» **PROMPT**: Copy each of the following entries word for word, in the order given.
***** AVAILABLE RECORDS *****
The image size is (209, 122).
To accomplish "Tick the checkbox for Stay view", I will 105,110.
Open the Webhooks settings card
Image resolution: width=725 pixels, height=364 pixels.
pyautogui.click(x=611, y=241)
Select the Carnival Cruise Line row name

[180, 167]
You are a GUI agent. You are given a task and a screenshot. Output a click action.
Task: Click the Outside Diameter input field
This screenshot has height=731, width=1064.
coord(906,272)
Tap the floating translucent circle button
*****
» **WRITTEN SOLUTION**:
The image size is (209, 122).
To accomplish "Tick the checkbox for Stay view", I will 105,110.
Open the Webhooks settings card
Image resolution: width=725 pixels, height=364 pixels.
pyautogui.click(x=611, y=241)
Select the Carnival Cruise Line row name

[180, 167]
You are a GUI agent. You are given a task and a screenshot. Output a click action.
Task: Click the Outside Diameter input field
This screenshot has height=731, width=1064.
coord(906,272)
Tap the floating translucent circle button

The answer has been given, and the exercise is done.